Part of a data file
..........
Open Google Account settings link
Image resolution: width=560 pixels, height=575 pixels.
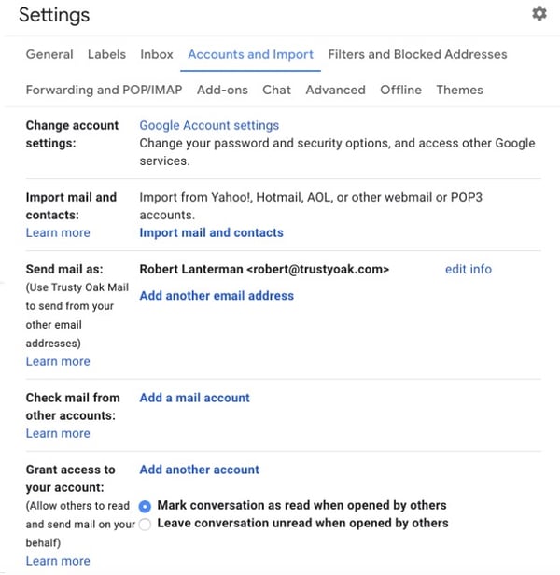point(209,125)
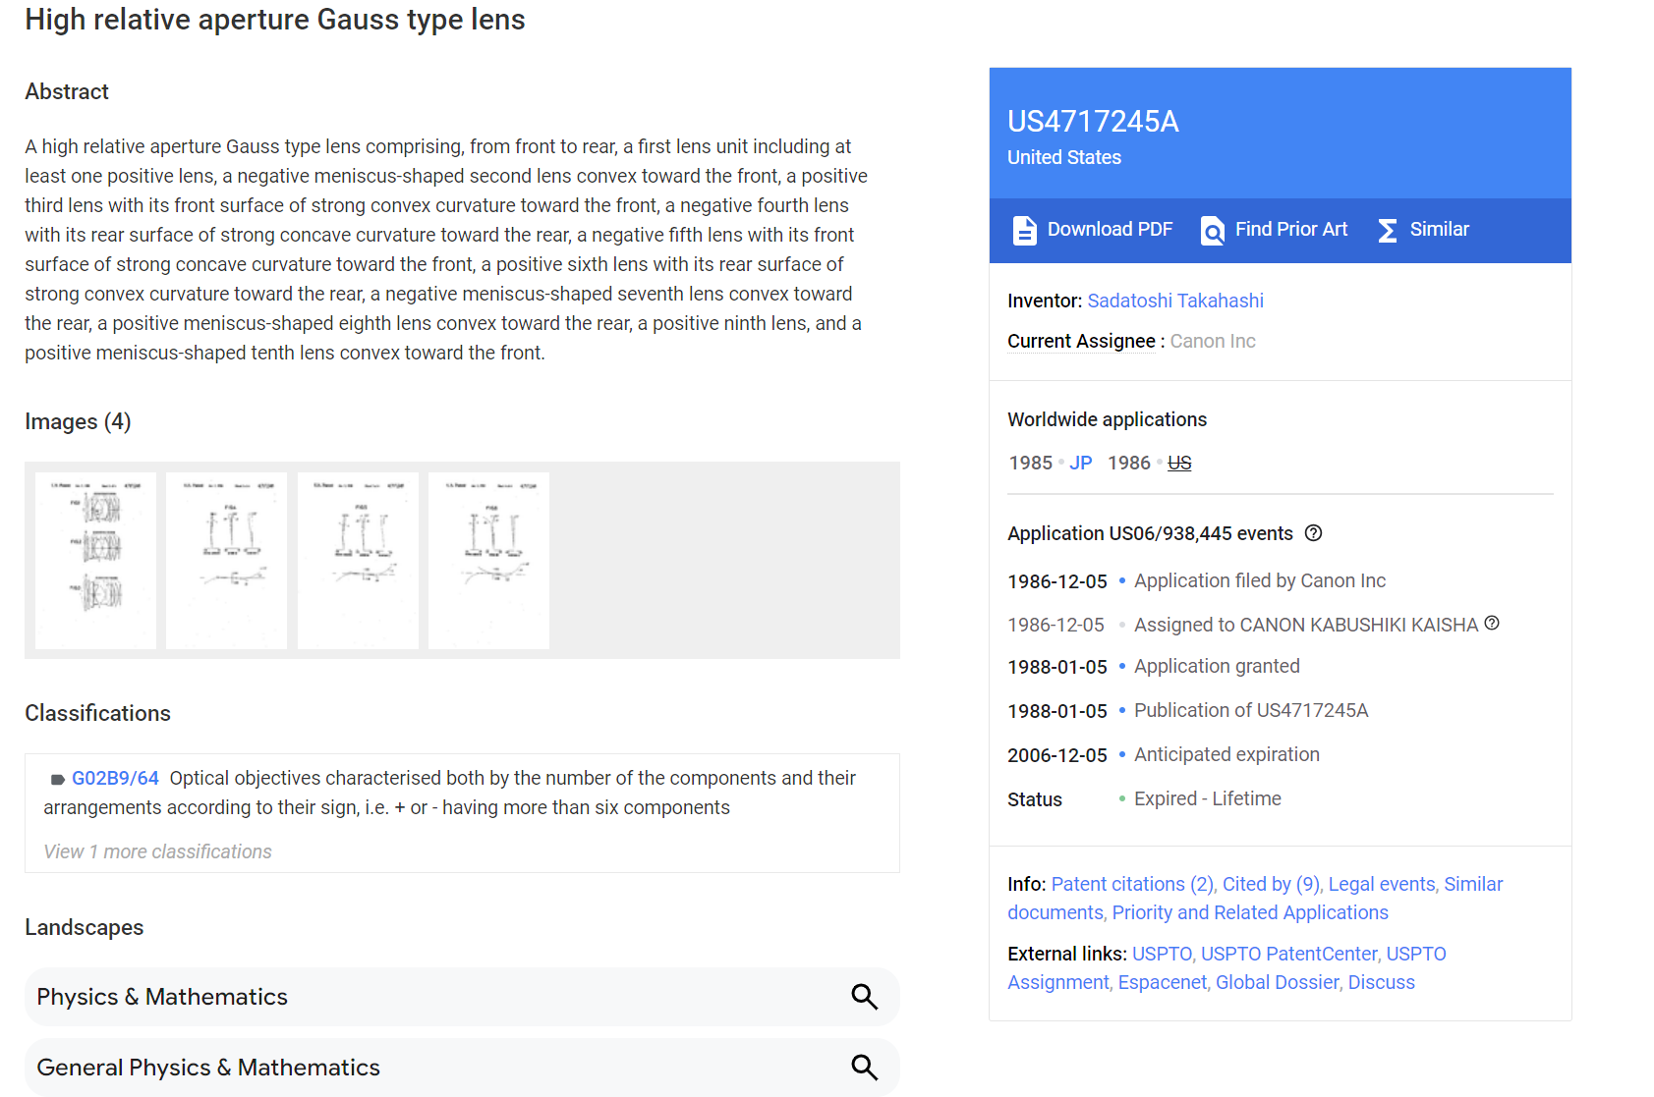
Task: Click search icon in Physics & Mathematics row
Action: [864, 997]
..........
== Your task ==
Rewrite all of the data above, replacing every occurrence of "pixels" with "px" and keeping everything else unchanged. Omit the pictures from your version.

== Final result ==
Open Google Account settings link
Image resolution: width=560 px, height=575 px.
point(209,125)
Task: Click search icon in Physics & Mathematics row
Action: [864, 997]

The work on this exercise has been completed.